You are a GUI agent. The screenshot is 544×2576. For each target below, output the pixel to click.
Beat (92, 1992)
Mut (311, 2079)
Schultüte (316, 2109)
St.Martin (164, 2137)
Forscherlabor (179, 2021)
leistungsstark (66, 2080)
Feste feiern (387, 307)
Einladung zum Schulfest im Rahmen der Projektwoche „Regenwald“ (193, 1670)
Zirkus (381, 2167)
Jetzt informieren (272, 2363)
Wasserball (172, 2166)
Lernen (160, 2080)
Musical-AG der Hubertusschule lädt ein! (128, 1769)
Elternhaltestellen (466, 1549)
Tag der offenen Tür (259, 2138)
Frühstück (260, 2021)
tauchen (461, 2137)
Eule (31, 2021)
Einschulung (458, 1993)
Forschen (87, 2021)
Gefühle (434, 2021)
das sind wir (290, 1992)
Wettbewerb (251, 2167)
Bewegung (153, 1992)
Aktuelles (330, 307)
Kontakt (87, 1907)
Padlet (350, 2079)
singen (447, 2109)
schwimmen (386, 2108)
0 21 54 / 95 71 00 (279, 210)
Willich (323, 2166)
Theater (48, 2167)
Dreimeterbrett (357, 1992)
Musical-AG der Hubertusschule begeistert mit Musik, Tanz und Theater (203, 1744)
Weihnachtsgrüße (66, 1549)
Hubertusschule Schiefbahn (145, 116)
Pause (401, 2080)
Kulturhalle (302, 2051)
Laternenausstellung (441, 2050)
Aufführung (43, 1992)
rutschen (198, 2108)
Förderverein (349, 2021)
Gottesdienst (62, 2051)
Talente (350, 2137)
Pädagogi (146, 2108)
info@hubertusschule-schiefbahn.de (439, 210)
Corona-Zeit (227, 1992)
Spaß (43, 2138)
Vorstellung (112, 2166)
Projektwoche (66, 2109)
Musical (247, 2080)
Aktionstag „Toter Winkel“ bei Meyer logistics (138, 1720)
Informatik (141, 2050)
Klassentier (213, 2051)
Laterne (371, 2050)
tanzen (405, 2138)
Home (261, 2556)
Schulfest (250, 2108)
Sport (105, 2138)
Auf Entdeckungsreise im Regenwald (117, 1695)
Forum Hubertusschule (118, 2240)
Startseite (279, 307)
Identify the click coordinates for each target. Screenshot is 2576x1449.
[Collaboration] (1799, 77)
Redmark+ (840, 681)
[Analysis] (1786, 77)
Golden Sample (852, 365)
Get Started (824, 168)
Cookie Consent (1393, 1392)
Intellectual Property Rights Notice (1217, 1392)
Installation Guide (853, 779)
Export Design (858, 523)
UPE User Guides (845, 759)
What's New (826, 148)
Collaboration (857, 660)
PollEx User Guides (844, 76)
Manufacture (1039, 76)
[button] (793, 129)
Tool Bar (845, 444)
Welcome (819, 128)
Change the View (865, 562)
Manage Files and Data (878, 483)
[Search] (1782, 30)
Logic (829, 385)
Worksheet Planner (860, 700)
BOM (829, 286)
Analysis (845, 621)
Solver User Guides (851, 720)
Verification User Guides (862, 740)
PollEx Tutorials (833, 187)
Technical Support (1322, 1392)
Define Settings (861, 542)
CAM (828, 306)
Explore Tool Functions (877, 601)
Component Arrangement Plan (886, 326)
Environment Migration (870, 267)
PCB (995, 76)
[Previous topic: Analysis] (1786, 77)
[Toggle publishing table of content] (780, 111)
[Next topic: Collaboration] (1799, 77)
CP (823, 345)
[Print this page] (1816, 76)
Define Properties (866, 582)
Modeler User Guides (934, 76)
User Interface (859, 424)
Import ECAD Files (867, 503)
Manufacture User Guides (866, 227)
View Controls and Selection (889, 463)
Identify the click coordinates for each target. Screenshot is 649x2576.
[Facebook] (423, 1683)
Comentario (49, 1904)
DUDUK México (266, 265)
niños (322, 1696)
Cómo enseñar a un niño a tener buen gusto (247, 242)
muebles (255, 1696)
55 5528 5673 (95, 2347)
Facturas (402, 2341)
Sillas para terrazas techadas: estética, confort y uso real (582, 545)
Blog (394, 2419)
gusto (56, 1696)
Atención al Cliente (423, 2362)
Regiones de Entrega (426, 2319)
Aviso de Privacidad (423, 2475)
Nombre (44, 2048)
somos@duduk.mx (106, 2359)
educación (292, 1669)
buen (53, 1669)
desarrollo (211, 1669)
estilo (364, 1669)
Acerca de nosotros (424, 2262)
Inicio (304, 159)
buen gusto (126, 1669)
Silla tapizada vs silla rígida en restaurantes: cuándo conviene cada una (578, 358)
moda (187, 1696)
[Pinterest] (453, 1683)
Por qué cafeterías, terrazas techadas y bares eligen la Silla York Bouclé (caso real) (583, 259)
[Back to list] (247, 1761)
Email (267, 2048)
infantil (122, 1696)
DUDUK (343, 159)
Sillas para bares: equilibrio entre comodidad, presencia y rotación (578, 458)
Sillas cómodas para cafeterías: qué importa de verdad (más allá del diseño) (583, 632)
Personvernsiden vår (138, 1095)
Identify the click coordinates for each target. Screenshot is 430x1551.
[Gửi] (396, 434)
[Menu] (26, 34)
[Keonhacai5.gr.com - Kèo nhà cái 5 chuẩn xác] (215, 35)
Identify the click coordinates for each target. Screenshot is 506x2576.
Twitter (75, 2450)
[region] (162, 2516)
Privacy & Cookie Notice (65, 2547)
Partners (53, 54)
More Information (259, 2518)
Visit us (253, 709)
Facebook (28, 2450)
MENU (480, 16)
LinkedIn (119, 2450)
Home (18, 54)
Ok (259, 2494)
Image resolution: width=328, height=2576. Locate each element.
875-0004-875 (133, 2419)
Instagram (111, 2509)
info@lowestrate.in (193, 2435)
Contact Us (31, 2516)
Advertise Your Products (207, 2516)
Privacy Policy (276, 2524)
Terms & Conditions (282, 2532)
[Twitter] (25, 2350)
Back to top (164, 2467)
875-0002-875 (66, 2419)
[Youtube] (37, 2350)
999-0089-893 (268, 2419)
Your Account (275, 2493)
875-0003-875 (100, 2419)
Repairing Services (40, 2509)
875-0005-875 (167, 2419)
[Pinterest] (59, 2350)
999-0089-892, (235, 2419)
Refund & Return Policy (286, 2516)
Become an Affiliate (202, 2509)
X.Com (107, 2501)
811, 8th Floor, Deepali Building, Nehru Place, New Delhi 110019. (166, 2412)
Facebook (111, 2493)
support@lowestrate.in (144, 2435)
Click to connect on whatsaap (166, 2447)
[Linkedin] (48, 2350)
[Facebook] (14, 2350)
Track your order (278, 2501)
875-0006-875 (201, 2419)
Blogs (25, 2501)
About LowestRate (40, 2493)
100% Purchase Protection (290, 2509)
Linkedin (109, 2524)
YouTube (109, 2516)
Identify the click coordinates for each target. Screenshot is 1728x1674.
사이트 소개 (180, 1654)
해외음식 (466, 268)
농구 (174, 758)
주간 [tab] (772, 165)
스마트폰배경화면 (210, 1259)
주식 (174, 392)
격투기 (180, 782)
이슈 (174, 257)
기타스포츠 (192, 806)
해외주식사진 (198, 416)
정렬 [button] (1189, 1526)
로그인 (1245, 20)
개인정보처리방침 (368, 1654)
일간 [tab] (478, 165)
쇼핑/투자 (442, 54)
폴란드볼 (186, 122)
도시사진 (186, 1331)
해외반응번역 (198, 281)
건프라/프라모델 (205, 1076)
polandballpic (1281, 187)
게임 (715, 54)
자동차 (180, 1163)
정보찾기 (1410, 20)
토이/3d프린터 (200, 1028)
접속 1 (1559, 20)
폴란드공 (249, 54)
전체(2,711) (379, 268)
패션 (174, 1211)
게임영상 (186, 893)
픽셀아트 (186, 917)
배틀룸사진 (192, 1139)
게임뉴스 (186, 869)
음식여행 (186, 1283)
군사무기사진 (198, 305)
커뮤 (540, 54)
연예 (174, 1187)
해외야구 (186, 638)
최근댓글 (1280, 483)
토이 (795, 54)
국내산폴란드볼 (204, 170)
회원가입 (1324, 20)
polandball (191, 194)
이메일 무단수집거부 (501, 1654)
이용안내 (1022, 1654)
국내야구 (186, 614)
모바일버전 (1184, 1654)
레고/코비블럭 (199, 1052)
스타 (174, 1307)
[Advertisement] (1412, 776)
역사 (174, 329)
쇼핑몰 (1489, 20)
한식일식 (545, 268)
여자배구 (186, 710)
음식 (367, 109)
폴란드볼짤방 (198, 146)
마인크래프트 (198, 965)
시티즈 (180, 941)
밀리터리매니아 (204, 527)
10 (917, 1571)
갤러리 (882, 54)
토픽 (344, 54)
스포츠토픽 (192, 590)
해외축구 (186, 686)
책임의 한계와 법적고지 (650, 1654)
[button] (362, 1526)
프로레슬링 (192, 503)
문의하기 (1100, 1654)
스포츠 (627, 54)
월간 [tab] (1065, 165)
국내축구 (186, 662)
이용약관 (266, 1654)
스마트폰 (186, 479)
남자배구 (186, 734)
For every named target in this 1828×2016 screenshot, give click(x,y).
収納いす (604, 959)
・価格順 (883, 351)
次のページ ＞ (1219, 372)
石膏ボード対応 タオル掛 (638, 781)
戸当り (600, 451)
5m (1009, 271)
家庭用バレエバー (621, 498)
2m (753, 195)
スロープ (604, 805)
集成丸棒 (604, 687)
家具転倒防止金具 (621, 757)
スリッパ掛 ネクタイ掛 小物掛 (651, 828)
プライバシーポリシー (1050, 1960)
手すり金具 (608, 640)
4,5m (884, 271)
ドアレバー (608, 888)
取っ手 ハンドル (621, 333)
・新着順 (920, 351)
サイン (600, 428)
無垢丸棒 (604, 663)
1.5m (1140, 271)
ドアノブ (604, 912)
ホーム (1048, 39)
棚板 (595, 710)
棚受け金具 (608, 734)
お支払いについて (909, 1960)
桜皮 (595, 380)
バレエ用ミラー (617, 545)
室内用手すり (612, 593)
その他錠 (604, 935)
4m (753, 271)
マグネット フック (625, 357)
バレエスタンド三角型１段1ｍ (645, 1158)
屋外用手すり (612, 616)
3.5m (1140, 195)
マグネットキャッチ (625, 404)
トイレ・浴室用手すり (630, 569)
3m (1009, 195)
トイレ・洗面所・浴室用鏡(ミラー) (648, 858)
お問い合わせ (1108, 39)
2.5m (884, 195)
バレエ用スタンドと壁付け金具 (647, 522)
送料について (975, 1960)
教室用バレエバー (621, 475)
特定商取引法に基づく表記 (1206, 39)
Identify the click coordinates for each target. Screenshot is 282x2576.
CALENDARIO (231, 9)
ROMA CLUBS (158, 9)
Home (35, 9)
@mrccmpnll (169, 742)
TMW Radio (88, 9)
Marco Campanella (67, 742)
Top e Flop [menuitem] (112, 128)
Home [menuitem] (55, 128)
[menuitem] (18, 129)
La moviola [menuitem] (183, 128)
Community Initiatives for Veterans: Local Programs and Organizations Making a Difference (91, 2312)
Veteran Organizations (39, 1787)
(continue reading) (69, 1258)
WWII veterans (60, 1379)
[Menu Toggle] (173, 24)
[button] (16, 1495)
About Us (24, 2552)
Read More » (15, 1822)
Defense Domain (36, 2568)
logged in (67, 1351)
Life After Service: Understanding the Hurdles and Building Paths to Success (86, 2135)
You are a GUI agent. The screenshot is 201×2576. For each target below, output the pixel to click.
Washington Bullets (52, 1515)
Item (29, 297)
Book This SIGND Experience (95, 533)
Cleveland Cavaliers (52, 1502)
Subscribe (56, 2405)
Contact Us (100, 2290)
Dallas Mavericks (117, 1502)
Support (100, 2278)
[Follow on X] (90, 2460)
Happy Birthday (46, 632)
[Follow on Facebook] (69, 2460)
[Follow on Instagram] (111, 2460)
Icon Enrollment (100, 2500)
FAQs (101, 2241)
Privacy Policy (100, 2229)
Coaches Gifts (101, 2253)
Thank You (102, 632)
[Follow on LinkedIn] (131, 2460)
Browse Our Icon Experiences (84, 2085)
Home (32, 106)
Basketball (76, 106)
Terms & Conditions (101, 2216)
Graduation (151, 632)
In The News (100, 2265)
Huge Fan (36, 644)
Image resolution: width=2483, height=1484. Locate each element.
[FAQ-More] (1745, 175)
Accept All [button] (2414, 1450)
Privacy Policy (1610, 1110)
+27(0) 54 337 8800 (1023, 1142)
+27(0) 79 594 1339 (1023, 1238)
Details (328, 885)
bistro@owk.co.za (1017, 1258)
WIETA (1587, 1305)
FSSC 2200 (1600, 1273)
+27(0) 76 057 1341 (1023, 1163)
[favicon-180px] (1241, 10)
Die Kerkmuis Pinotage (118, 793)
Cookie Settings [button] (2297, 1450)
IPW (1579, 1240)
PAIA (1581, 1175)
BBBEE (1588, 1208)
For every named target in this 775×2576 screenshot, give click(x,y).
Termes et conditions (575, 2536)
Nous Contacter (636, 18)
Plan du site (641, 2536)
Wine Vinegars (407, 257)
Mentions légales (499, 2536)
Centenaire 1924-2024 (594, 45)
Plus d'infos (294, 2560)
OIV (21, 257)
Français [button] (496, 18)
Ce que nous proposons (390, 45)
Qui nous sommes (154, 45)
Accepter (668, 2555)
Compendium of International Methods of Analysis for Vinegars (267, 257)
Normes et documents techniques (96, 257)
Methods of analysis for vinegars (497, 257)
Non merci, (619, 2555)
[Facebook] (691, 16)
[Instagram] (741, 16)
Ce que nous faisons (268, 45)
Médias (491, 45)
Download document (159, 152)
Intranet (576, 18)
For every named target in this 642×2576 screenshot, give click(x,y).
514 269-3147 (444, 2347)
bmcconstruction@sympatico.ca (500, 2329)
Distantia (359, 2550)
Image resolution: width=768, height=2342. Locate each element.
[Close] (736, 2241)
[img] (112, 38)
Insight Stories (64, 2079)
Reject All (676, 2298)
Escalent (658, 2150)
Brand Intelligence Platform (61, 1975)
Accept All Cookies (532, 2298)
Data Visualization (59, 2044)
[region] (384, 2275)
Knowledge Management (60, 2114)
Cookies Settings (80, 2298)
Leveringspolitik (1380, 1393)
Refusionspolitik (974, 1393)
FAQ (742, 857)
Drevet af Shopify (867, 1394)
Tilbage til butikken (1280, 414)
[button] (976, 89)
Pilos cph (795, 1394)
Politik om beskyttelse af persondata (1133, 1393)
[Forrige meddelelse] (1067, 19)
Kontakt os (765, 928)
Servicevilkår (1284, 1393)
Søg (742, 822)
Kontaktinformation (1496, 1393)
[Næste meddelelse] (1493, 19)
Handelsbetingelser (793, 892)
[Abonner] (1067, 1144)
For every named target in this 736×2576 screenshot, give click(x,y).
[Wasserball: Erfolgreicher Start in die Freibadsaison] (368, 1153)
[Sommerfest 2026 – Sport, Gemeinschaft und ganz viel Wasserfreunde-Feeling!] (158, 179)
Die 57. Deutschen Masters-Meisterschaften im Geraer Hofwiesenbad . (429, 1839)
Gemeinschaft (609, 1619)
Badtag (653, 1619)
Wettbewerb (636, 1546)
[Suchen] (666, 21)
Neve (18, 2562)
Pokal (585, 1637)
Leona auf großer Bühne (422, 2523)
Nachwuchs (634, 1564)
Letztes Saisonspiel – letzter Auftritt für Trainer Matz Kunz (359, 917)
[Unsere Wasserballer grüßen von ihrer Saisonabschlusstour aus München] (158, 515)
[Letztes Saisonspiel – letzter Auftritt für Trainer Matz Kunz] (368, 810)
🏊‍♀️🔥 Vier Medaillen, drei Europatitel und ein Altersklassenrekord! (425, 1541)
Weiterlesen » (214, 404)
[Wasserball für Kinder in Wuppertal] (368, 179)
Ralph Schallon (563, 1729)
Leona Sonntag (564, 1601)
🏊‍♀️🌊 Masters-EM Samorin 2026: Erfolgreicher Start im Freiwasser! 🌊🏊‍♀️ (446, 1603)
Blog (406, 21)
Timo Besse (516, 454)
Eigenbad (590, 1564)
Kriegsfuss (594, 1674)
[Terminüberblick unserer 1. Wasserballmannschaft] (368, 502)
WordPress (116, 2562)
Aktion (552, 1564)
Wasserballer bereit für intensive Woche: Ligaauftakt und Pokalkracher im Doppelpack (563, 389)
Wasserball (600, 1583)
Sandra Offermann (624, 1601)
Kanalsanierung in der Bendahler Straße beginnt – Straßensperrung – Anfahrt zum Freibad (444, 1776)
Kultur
○ ○ ○ ○ ○
- Description of the task
Copy out precisely the lines from the line with "레고/코비블럭 (199, 1052)" to the line with "프로레슬링 (192, 503)" in the material above, including those two lines and omitting all the rest.

- Answer to the exercise
레고/코비블럭 (199, 1052)
스타 (174, 1307)
[Advertisement] (1412, 776)
역사 (174, 329)
쇼핑몰 (1489, 20)
한식일식 (545, 268)
여자배구 (186, 710)
음식 (367, 109)
폴란드볼짤방 (198, 146)
마인크래프트 (198, 965)
시티즈 (180, 941)
밀리터리매니아 (204, 527)
10 (917, 1571)
갤러리 (882, 54)
토픽 (344, 54)
스포츠토픽 (192, 590)
해외축구 (186, 686)
책임의 한계와 법적고지 (650, 1654)
[button] (362, 1526)
프로레슬링 (192, 503)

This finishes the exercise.